Where is the gold price going? It's a simple matter of following the S. That's S for silver, not Syria. COMEX silver has led the gold price since 2011, with silver reaching a price peak in April 2011 before Gold peaked in September 2011. The collapse following these price peaks showed the same behavior for both silver and gold. Traders who followed silver had clear warning of how gold would behave once the peak was established.
In 2012 the silver price leadership advantage was reduced. The retreat in silver after it reached a 2012 price peak in September was mirrored by gold in October 2012. While silver still provided a leading indication of gold price behavior, the lead time was reduced.
(Read more: Is silver back in the bull market?)

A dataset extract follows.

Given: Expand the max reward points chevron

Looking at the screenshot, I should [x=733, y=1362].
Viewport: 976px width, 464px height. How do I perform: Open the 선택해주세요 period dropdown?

In 2013 the sliver price lead has narrowed to days from weeks or months. There is now a closer relationship between the price behavior in silver and gold. However, a lead of several days is still enough to give gold traders an advantage. They can monitor developments in the sliver price and watch for a confirmation of the behavior in gold.
The same price rally is seen in the weekly COMEX gold and silver charts, yet the pattern is more fully developed in silver. The key features of the pattern behavior are shown with the Guppy Multiple Moving Average (GMMA) indicator, which tracks the behavior of traders and investors.
The long-term GMMA (shown in red on the chart) is widely separated, which confirms continued selling pressure. When the price rises, investors enter the market as sellers, pushing the price down and reducing the probability that the rally will develop into a trend change.
The widely-separated long-term GMMA absorbs upward price momentum and delays a trend breakout. On the weekly silver chart the upward momentum created by the current crisis in Syria is beginning to weaken.
This is a long-term trend breakout pattern. It consists of a test of the lower edge of the long-term GMMA by the short-term GMMA (shown in blue on the chart), followed by a retreat, and another retest of the long-term GMMA. In this second rally test the short-term GMMA moves above the long-term GMMA, which signals increasing pressure for a trend change. This second rally test is followed by another retreat and a third rally test. The third test often moves the short-term GMMA above the upper edge of the long term GMMA, confirming a long-term change in the trend.
(Read more: How gold and silver bears may actually help silver)
The very strong support and resistance line near $26.00 (shown as 2600 on the chart) is a major barrier to any strong trend breakout. The silver chart suggests a rally towards $26.00 followed by a retreat and perhaps the potential for another rally retest of the $26.00 resistance level.
What is important is that the behavior of the silver price will provide a guide to the behavior of the gold price a few days later. It's a very useful trading advantage.